According to a Gallup-Healthways poll on well-being, the happiest Americans socialize six or seven hours a day--especially with family and friends. Another study by Nicholas Christakis, a social scientist from Harvard, and James Fowler, a political scientist at the University of California in San Diego, among 12,000 people living in a small Massachusetts town, the happiest people were also the most connected. Additionally, the happier one's friends became in this study, the happier their closest associates became. At the same time, other studies have suggested that having a depressed friend increases the likelihood of becoming depressed one's self.


The connection between having a close network of friends and one's personal happiness didn't surprise me. Years ago our family lived in a community of about 25,000 in northern Illinois. We were situated right off the I-90 tollway about 50 miles from the northwest suburbs of Chicago. While we lived there, we witnessed 700-800 new housing starts within two miles of my office. We were an attractive location for people who wanted to get out of the Chicago metropolitan area to a different life in a small city.


Trouble was, our newest residents didn't actually leave the city. Every day they awoke to one or one and one-half hour commute one way, spending a minimum of two to three hours in traffic five days out of seven. This meant that for much of the year they left before dawn and returned after dark. They lived in comfortable homes in pleasant neighborhoods, but they didn't know their neighbors. They didn't have time to connect with people in their new community or to visit regularly with friends and family they left behind in Chicago.

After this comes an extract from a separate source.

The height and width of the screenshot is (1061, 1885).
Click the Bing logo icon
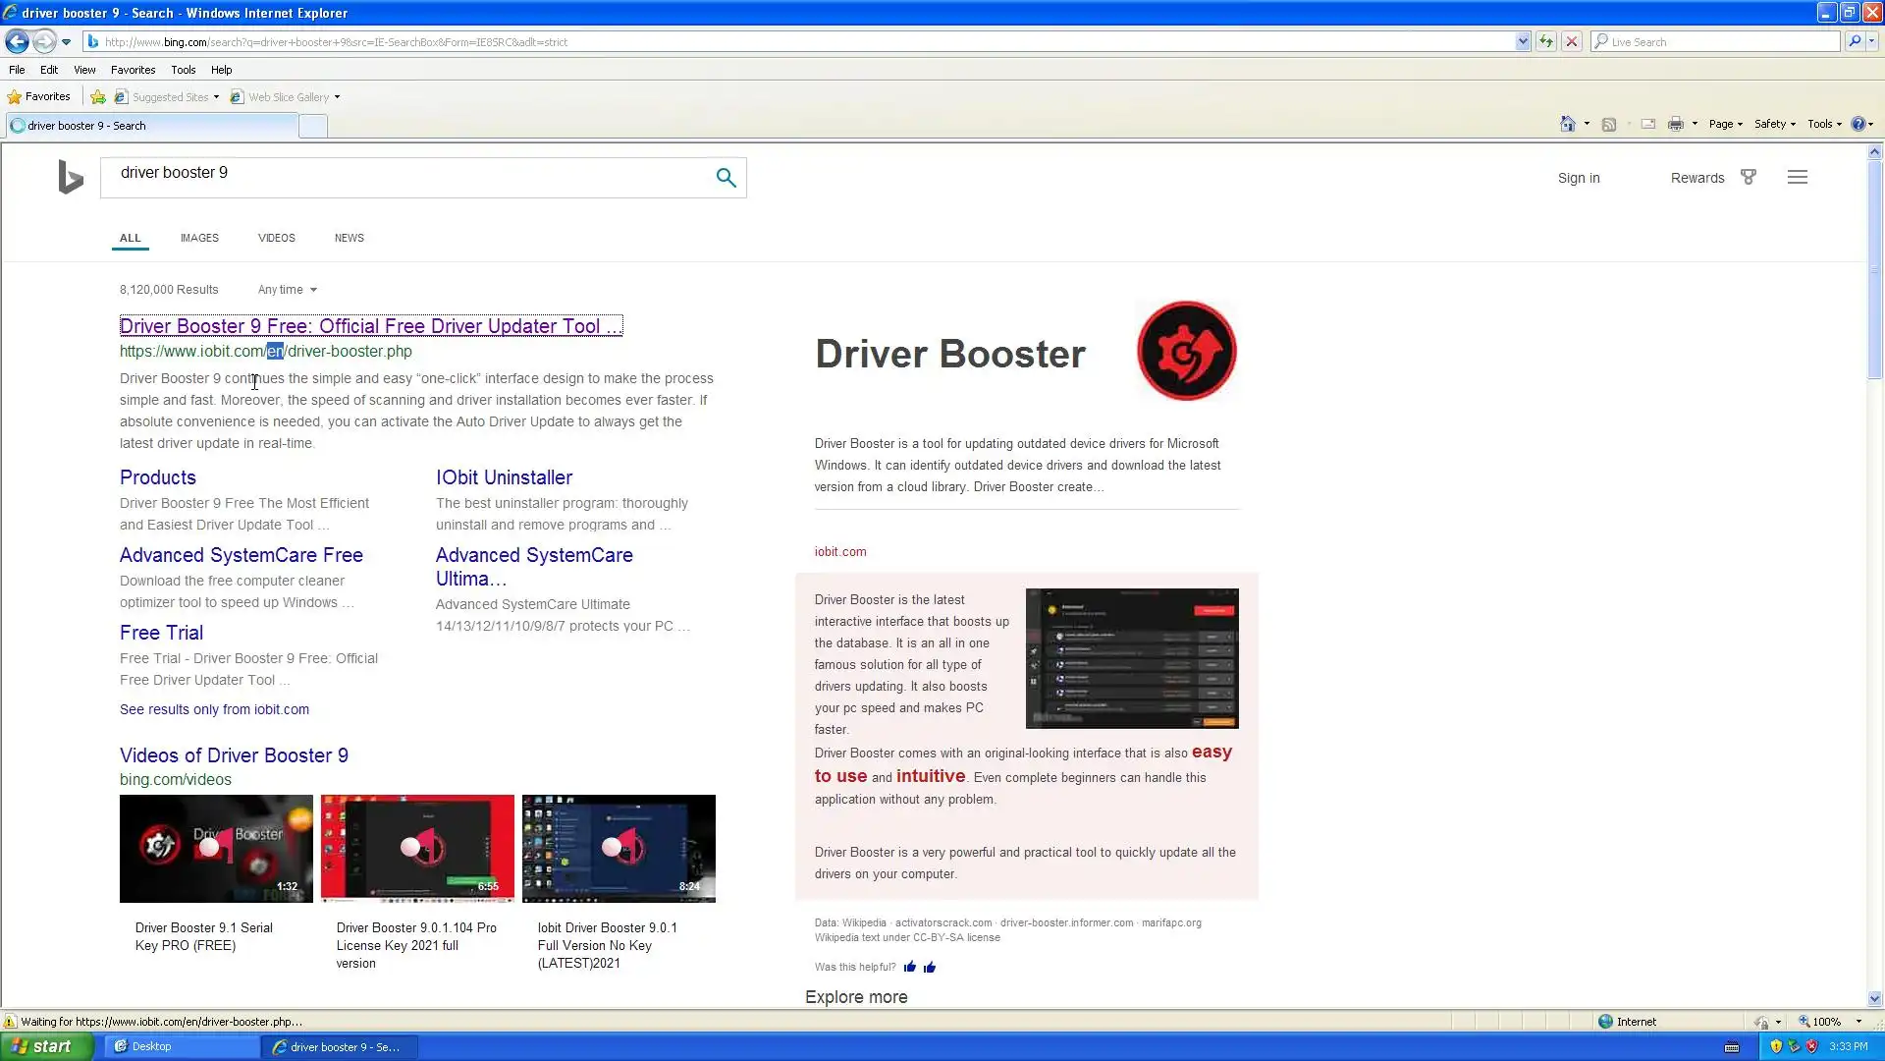pos(71,177)
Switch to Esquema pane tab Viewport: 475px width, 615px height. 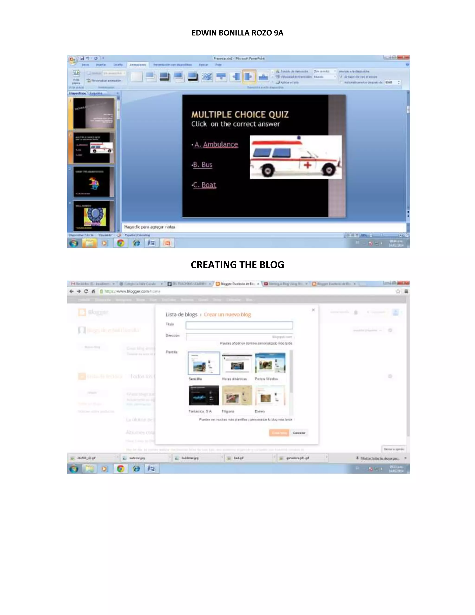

What was the impact? One day I started calculating how many of my clients with marriage, family and mental health problems had moved to the area within the past two years. More than 50%. It occurred to me that the stress of moving and the lack of a good support system might be creating a lot of stress in their family.


According to findings quoted by Buettner, "Recent research has ... shown that we're likely to get more satisfaction from friends with whom we can have a deep conversation. . . Since friends are long-term adventures, surrounding ourselves with the right people, and engineering our lives so we spend more time with those people, should have a profound, long-term impact on our happiness."


There's more I could say, but I think this post is getting long enough. Besides, you might want to consider reading calling a friend or starting a group to discuss the book. There you'll find all kinds of ideas for encouraging friendship and community, thereby enriching and potentially lengthening your life in a very enjoyable way.